That’s his message -- hope, possibility, real opportunity in the real world.

“It’s about contributing to the belief that they can be successful,” Page says of his visit and visits like this one to cities across America. “A lot of kids don’t believe they can be successful. They look around and they don’t see enough successful role models that relate to them.

“In the fourth grade, they still have belief. What you have to show them is that the way to be successful is through preparation. It doesn’t just happen. You don’t wake up one day and you’re a lawyer any more than you wake up one day as a pro football player.”

If this sounds like a lecture, it is not. Page does not lecture. He talks to kids, who intuitively sense his warmth.
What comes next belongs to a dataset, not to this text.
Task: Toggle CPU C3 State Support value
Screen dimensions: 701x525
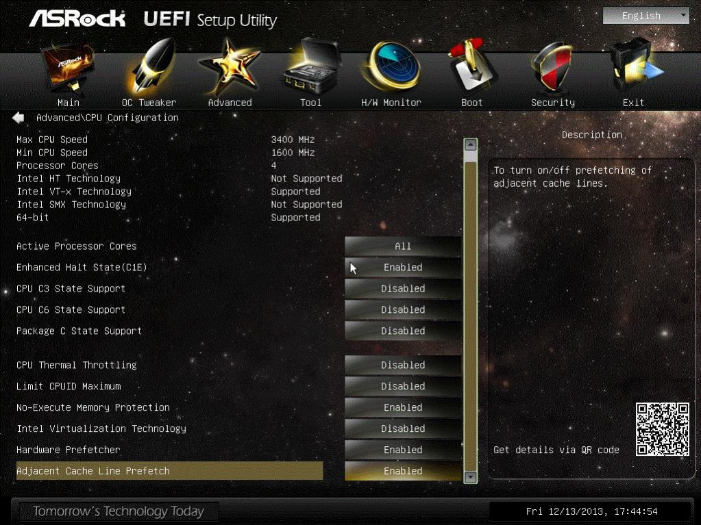Action: tap(403, 288)
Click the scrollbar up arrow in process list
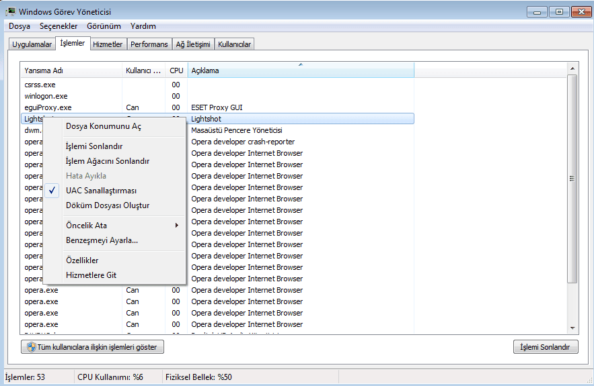This screenshot has height=386, width=594. pos(572,68)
You should see him in the classroom. You should see the kids’ eyes. They respond to him first because of what he used to be and then they warm up to who he is. At least some of the time.

“Sometimes, you talk to kids, you get a dialogue going, and you feel very hopeful,” Page says. “Other days, you look at the conditions of some of the kids and you wonder if they can make it. You can be very discouraged.” Alan Page does not look discouraged this day. He is in Baltimore on behalf of something called the Kodak-Alan Page Challenge in the Great Cities. Fourth-graders in 46 urban school districts are being encouraged to write an essay of 100 to 150 words on the topic: “With an education, the future is yours.” There are prizes. There are kids thinking about education.

“What do you want to do when you grow up?” Page asks another group of fourth-graders at James McHenry, which sits across from a boarded-up building in a neighborhood that has seen better days.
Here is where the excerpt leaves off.